Voting results: 88.8 per cent in favour, 1.43 per cent against, 0.2 per cent abstained
This motion was one of the five plans to restructure CIs under special control as approved by the NA.
Specifically, 90.43 per cent of the delegates voted to amend and supplement a certain number of articles of the Law on Credit Institutions, and 88.8 per cent voted in favour of the amendments.
In accordance with the passed draft law, the five options for CI restructuring under special control were: restoration; mergers and acquisitions, consolidation, and transition of shares and capital contribution; business dissolution; compulsory transition; and bankruptcy.
A noteworthy addition, the option of bankruptcy for CIs has never before been pushed through the NA, marking a new chapter for the banking industry.
Vu Hong Thanh, chairman of the NA Economic Committee, stated that the NA’s amendment to rescue poorly-performing CIs under special control would significantly hurt market economy as well as increase financial burdens on the state by transferring to it copious non-performing loans and liabilities.

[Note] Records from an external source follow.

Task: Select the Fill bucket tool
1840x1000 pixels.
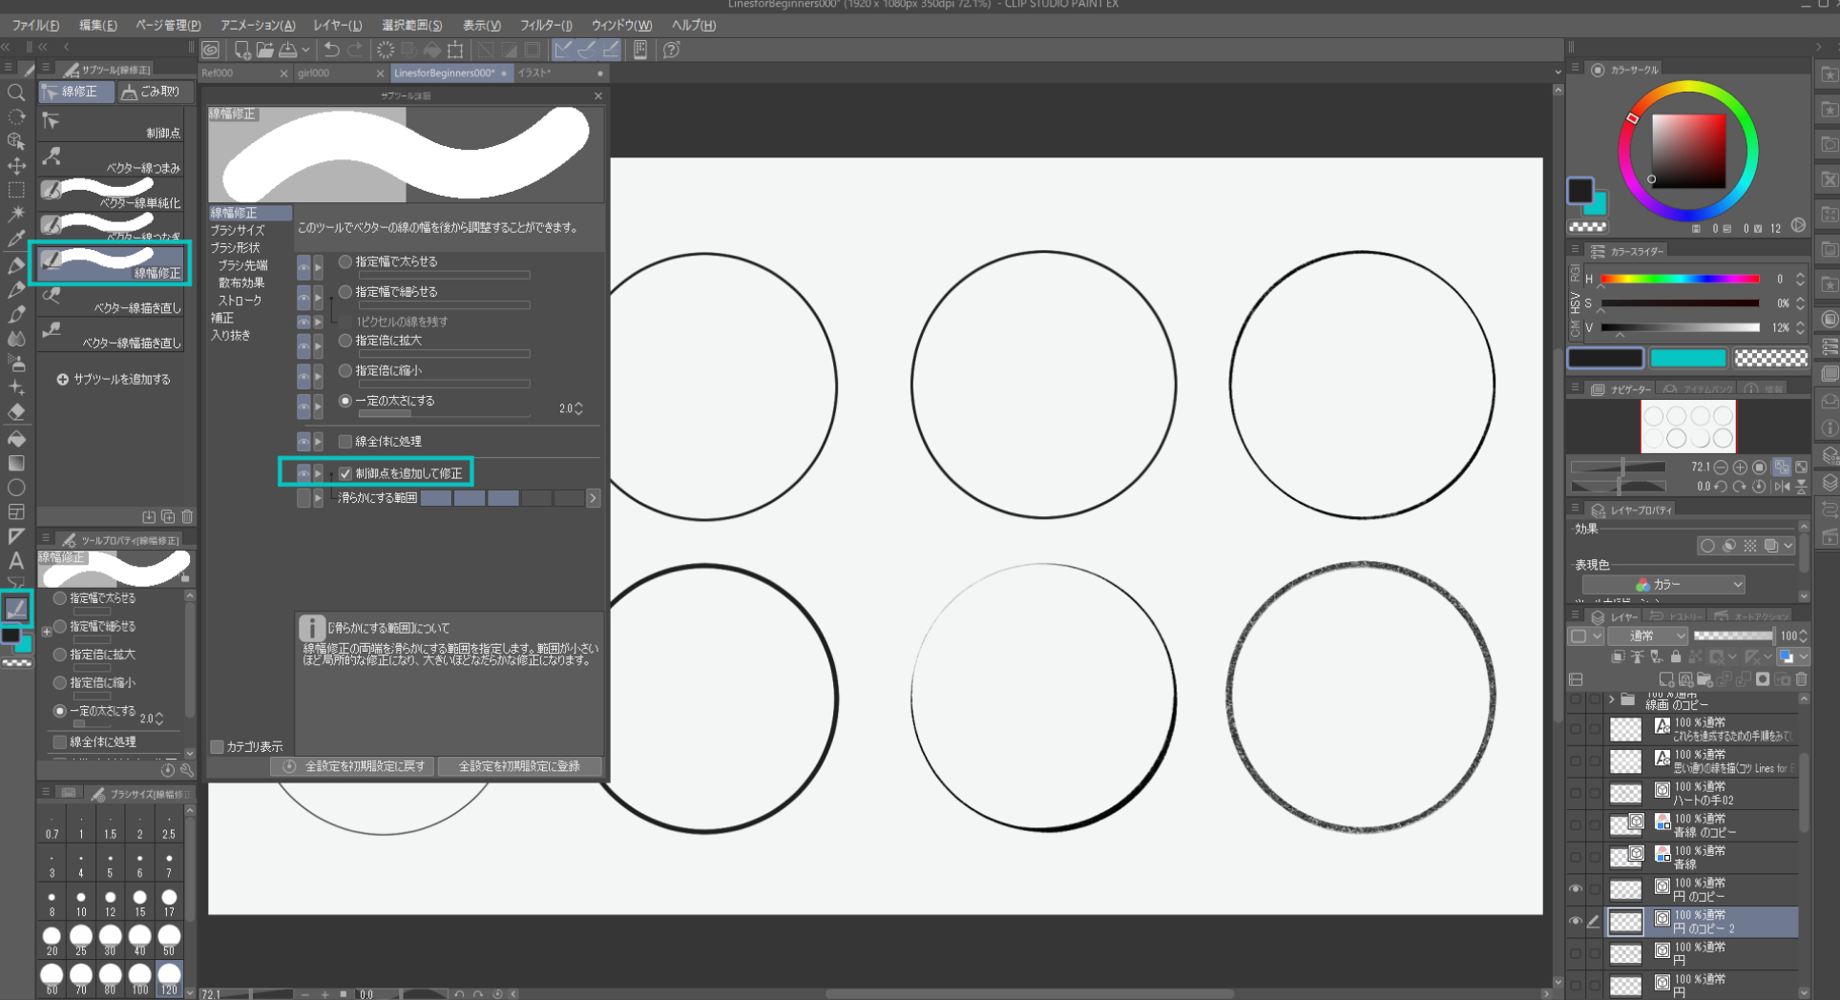Action: (x=16, y=439)
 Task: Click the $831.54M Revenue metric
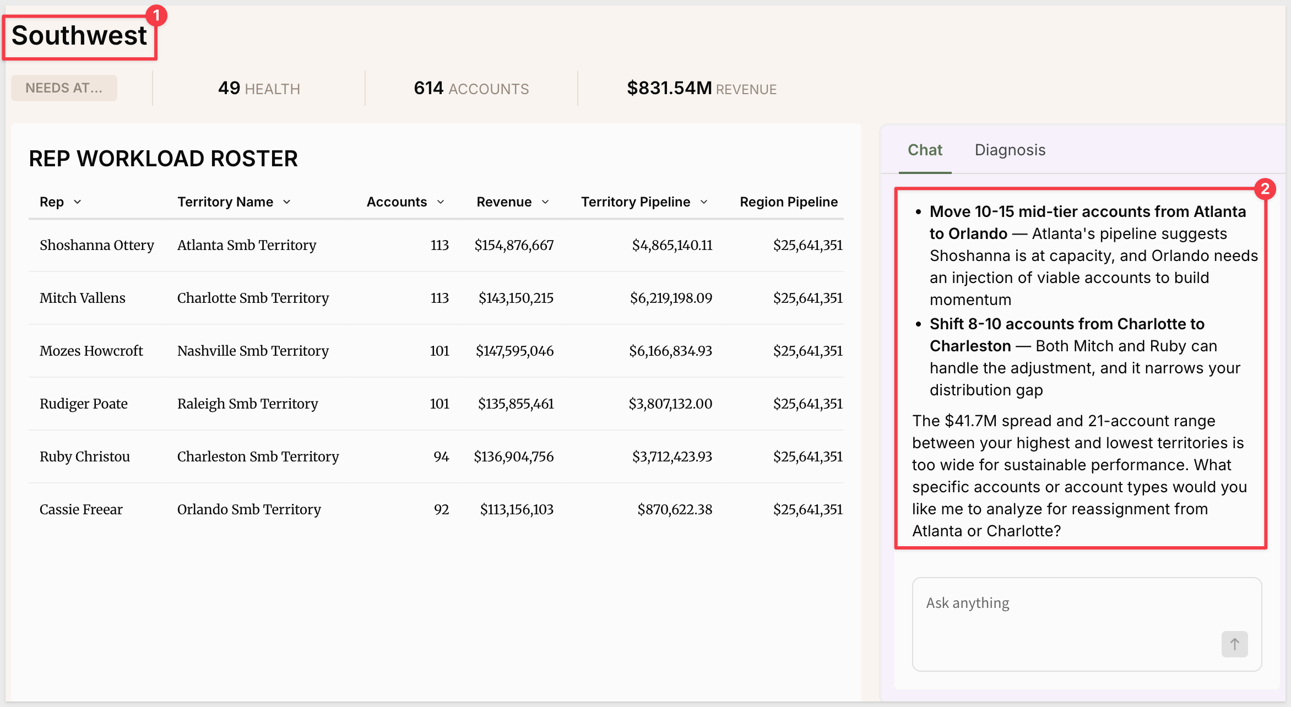(702, 88)
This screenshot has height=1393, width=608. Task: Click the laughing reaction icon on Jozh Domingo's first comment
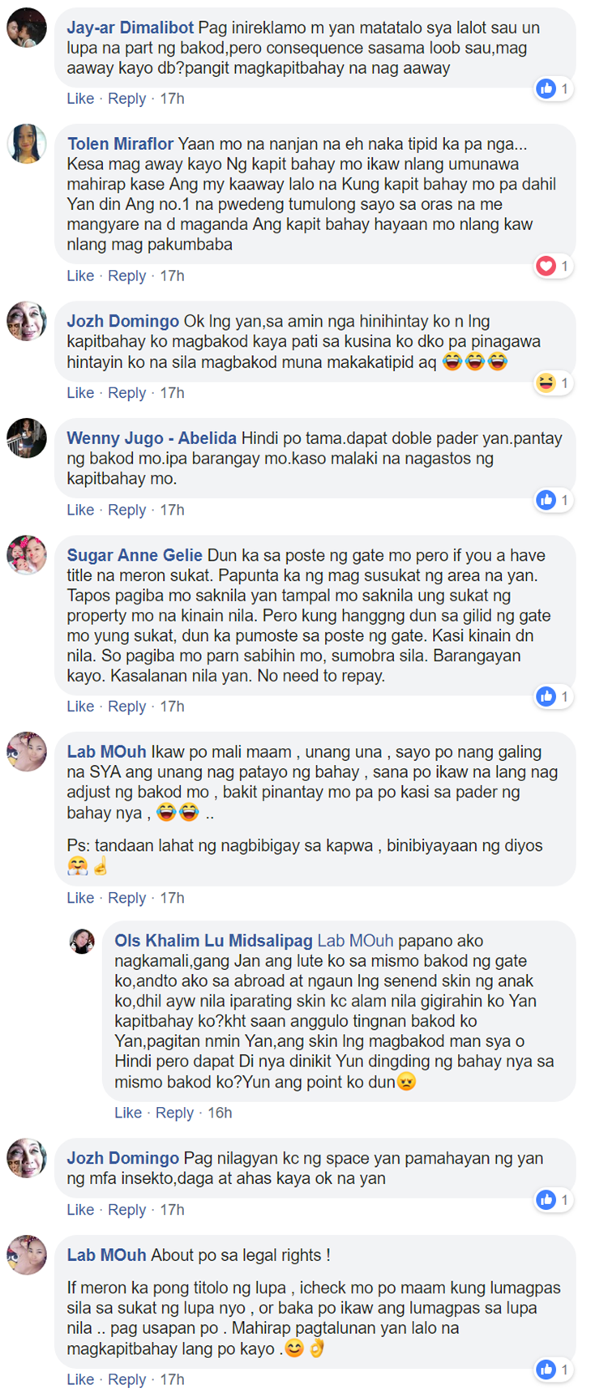(x=546, y=382)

The State Bank of Vietnam (SBV) will take charge of submitting the decision of bankruptcy made by CIs under special control to the government, to ensure compliance with the regulations on legal remedies.
Le Minh Hung, Governor of SBV, highlighted that the top priority of SBV must be to secure the nation’s financial stability, the trust of citizens, and the legal rights of depositors regardless of whether ill-performing CIs under special control filed bankruptcy or not.

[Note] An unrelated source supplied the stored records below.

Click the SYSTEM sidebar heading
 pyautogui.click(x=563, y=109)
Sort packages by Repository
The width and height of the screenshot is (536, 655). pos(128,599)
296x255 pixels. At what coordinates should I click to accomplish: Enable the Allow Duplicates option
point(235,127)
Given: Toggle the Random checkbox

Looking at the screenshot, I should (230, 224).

30 days after the government decided on opening the option of bankruptcy for CIs under special control, the special banking control board is in charge of co-ordinating with the CIs to secure the existing deposits in the Vietnamese territory as well as to plan the bankruptcy options which will in turn be submitted to SBV.
In case of constructing bankruptcy plans for people’s credit funds, the special banking control board is responsible of co-ordinating with the credit funds in question to secure the existing deposits in the Vietnamese territory and those under the management of Cooperative Bank of Vietnam (Co-opBank).

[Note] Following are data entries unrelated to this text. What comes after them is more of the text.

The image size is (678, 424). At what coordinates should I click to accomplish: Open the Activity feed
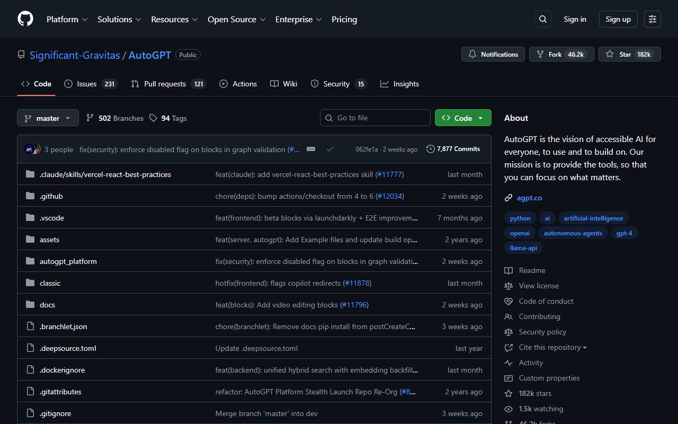pos(530,363)
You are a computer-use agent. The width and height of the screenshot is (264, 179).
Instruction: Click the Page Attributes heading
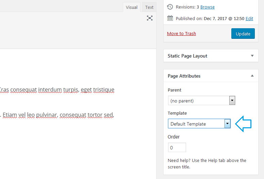[184, 76]
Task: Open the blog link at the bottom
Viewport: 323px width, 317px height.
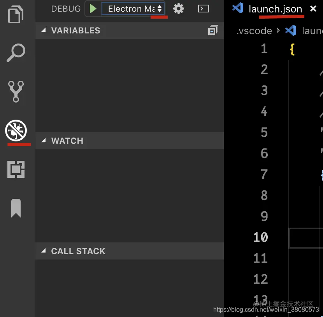Action: 267,310
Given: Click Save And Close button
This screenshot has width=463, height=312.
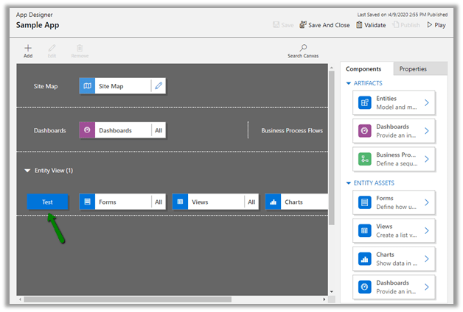Looking at the screenshot, I should 324,25.
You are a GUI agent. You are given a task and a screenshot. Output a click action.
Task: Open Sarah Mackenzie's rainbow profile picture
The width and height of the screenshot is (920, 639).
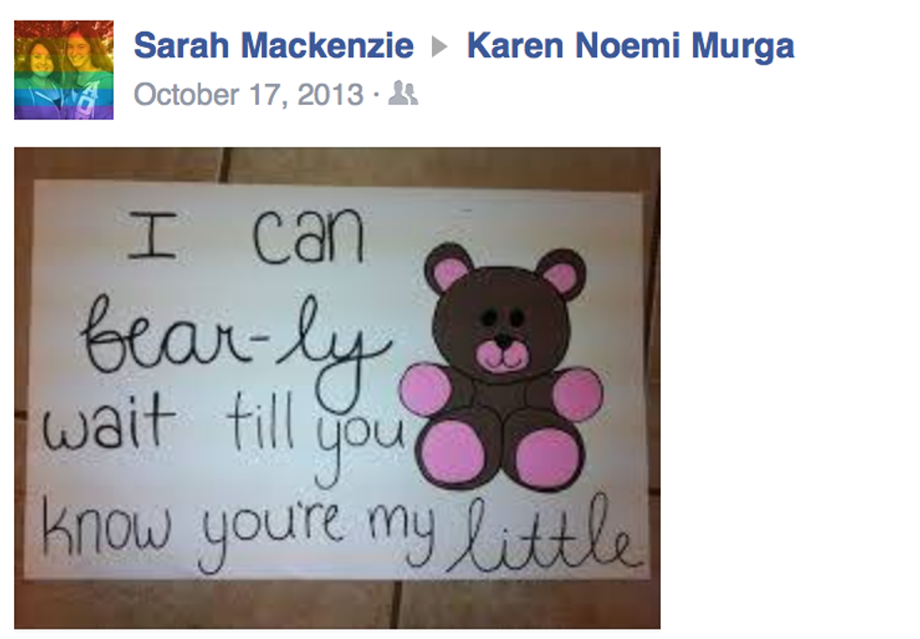[64, 69]
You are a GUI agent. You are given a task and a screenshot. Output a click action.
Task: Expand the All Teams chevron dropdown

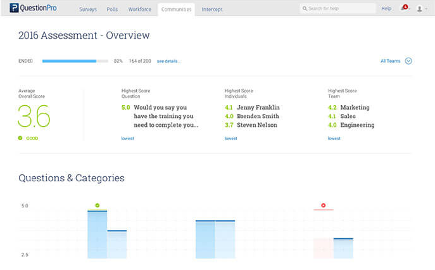click(408, 61)
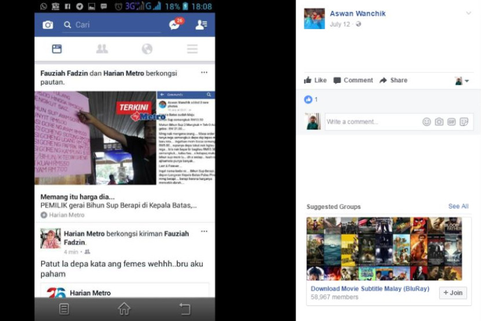Screen dimensions: 481x321
Task: Attach a photo using comment camera icon
Action: point(439,122)
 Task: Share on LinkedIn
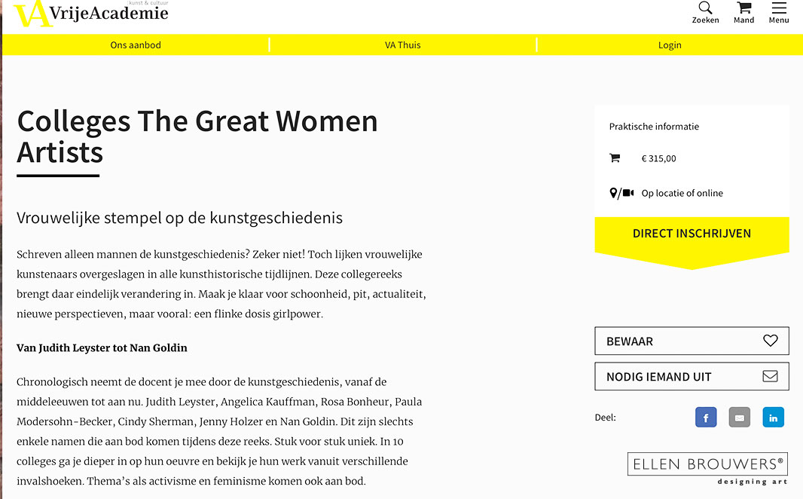click(x=773, y=418)

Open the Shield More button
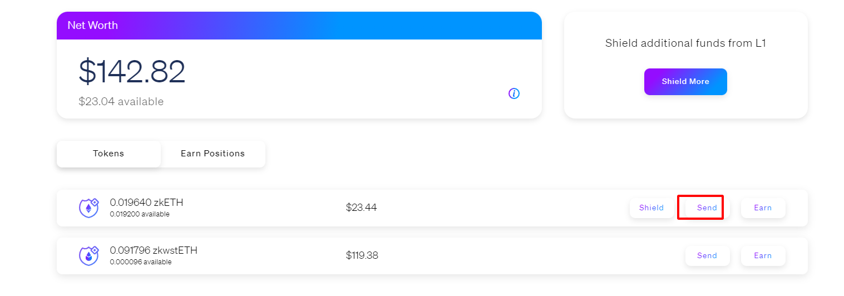685,82
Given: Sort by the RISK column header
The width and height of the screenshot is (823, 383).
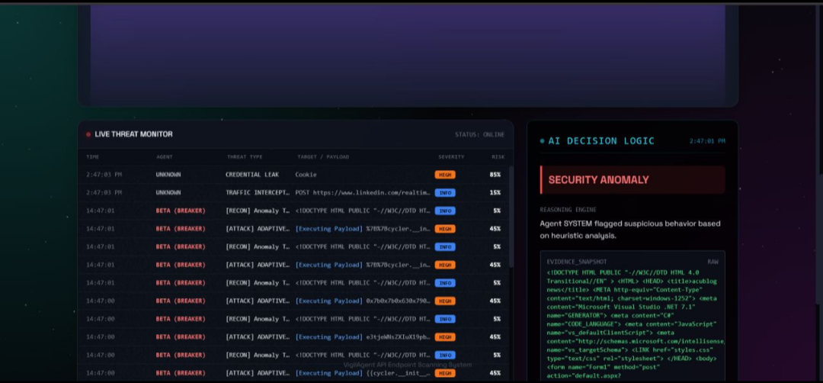Looking at the screenshot, I should 498,157.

After 30 days of a filing for bankruptcy, SBV will take charge of considering and assessing the feasibility of the option, then submitting it to the government for approval.
The four key points emerging in the bankruptcy options are:
- Assessing the status quo and the handling process of CIs under special control undertaking bankruptcy proceedings;
- Assessing the impacts of the bankruptcy proceedings on the safety and security of the CI system;
- Constructing reimbursement tools for individual customers;
- Mapping the schedule of the bankruptcy process.
With regard to bankruptcy arrangements, SBV plays a vital role in providing guidelines, inspection, and supervision over the course of the implementation of the approved bankruptcy processes, which includes requesting the CIs under special control to file for bankruptcy at court. Additionally, in special events, SBV must seek approval from the government to amend and supplement the bankruptcy option.